U.S. Steel Falls After Forecast Cut on Oil Slump, ImportsSonja Elmquist
U.S. Steel Corp. tumbled the most in more than three years after posting a surprise loss and cutting its full-year profit forecast as demand from energy companies slumped while imports of the metal climbed.
Shares of the country’s second-biggest steelmaker fell 10 percent to $24 at 10:26 a.m. in New York. It earlier dropped 11 percent, the biggest intraday decline since September 2011.
Earnings before interest, tax, depreciation and amortization are expected to be as low as $700 million in 2015, the Pittsburgh-based company said Tuesday in a statement. It previously saw Ebitda of $1.1 billion to $1.4 billion.
U.S. Steel has reduced production this year because of fewer pipe and tube orders from oil and natural gas producers. The average number of active oil and gas rigs in North America fell 50 percent since the beginning of the year, according to Baker Hughes Inc. data.
“We have a significant presence in the energy business and the flat-rolled segment is the sole supplier to the energy business,” Chief Executive Officer Mario Longhi said Wednesday on a conference call, referring to U.S. Steel’s flat-rolled unit, its largest business.
Lower energy-industry demand and an increase in imports is weighing on the company’s realized steel prices. Those prices will see “significant decreases” in the current quarter compared with the first quarter, Dan Lesnak, director of investor relations for U.S. Steel, said on the call.
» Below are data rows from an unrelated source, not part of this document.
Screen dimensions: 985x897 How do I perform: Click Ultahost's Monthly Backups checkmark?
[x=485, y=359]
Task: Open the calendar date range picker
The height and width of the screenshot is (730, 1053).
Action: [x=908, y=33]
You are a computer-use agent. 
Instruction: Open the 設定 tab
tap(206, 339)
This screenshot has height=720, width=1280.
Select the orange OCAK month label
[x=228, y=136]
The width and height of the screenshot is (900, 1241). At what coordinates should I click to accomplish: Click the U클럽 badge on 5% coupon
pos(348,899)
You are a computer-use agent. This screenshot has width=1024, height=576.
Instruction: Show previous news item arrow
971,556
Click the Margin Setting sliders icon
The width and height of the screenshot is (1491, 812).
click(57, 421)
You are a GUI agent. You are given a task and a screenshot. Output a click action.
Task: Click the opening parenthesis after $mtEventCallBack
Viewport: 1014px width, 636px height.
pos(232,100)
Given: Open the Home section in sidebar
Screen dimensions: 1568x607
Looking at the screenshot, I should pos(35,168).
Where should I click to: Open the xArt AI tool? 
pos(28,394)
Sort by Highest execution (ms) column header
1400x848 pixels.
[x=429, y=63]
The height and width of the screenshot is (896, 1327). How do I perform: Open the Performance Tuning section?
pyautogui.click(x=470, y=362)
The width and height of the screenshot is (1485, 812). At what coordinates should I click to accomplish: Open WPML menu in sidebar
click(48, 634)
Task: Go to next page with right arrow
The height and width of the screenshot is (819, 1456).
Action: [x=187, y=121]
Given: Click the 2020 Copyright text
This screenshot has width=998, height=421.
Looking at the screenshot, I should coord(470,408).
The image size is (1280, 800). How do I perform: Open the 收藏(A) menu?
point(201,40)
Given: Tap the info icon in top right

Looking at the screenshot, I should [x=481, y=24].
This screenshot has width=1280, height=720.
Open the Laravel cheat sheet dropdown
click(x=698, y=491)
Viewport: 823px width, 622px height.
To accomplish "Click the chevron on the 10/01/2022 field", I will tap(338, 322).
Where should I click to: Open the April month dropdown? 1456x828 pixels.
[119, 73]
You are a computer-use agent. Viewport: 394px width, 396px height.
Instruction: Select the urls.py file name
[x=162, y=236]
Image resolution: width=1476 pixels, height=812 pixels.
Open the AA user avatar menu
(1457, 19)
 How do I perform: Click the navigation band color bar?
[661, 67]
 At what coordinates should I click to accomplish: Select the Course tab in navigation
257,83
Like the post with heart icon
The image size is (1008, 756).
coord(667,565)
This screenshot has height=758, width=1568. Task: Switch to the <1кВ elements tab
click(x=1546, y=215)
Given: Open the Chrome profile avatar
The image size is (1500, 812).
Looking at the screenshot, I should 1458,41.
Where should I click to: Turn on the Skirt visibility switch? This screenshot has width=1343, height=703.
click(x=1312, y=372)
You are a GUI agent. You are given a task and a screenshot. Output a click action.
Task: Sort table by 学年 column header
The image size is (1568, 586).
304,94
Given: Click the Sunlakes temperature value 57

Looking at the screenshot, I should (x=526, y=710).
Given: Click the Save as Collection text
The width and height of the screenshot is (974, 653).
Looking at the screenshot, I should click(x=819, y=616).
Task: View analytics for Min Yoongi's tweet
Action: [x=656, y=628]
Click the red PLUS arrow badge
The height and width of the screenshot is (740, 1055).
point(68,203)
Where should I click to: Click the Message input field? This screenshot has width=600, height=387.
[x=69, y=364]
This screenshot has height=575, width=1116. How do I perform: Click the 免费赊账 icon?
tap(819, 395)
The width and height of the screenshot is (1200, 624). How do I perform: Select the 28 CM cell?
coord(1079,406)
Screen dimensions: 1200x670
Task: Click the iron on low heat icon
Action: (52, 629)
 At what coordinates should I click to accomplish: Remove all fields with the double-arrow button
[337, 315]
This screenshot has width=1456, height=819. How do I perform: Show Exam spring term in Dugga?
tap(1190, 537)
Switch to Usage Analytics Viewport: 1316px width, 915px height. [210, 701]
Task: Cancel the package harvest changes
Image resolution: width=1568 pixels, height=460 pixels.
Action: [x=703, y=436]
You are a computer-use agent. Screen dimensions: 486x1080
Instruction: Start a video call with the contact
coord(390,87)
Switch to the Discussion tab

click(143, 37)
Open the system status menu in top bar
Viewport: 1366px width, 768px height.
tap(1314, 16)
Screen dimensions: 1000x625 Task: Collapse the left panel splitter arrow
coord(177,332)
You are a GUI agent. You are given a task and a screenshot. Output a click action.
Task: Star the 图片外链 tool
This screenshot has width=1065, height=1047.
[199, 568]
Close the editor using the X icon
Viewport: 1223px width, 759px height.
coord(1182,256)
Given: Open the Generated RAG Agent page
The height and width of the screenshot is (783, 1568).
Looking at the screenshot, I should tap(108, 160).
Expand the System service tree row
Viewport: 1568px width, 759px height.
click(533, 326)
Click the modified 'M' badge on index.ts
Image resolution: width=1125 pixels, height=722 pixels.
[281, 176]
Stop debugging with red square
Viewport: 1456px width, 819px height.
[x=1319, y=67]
A strengthening dollar has also made foreign steel cheaper for U.S. buyers, exacerbating a surge of foreign-made steel being sold in the U.S. Imports jumped 20 percent in the quarter, government data show, and now account for about one-third of the $100 billion U.S. steel market. Longhi is urging lawmakers to restrict the rapid increase in imports.
The nation’s steelmakers on average used 73 percent of their capacity in the quarter, down from 77 percent a year earlier, according to data from the American Iron and Steel Index. U.S. Steel’s own utilization rate was even lower, sliding to 60 percent from 83 percent.
U.S. Steel’s relatively high fixed costs are distributed across a reduced output, resulting in higher-than-expected costs per ton, Philip Gibbs, a Cleveland-based analyst at KeyBanc Capital Markets Inc., said in an interview Tuesday.
“The toughest part for people to swallow is that costs are as high as they were,” Gibbs said. “Clearly it’s hard to see the benefits of the Carnegie Way when they’re operating at these low levels of utilization.”
The Carnegie Way is the title of U.S. Steel’s project to streamline operations and bolster earnings. It’s named after the company’s founder, Andrew Carnegie.
The first-quarter net loss was 52 cents a share, compared with net income of 34 cents a year earlier. Excluding one-time items, the loss was 7 cents a share, while the average of 18 analysts’ estimates was for a profit of 23 cents.
Sales also disappointed, dropping to $3.27 billion from $4.45 billion and trailing the $3.44 billion average estimate.
The average price of hot-rolled steel coil, a benchmark product used in automobiles, was $529 a ton in the period, down 19 percent, according to figures from The Steel Index.
Lawmakers are preparing to debate a senate bill that would make it easier for domestic companies to argue they’re being harmed by foreign producers that they say are unfairly subsidized by their governments.
U.S. regulators look primarily at lost profits when deciding on trade action. The steelmakers want lost jobs, idled production and deferred research and development to be taken into account as well, something they say threatens their long-term competitiveness.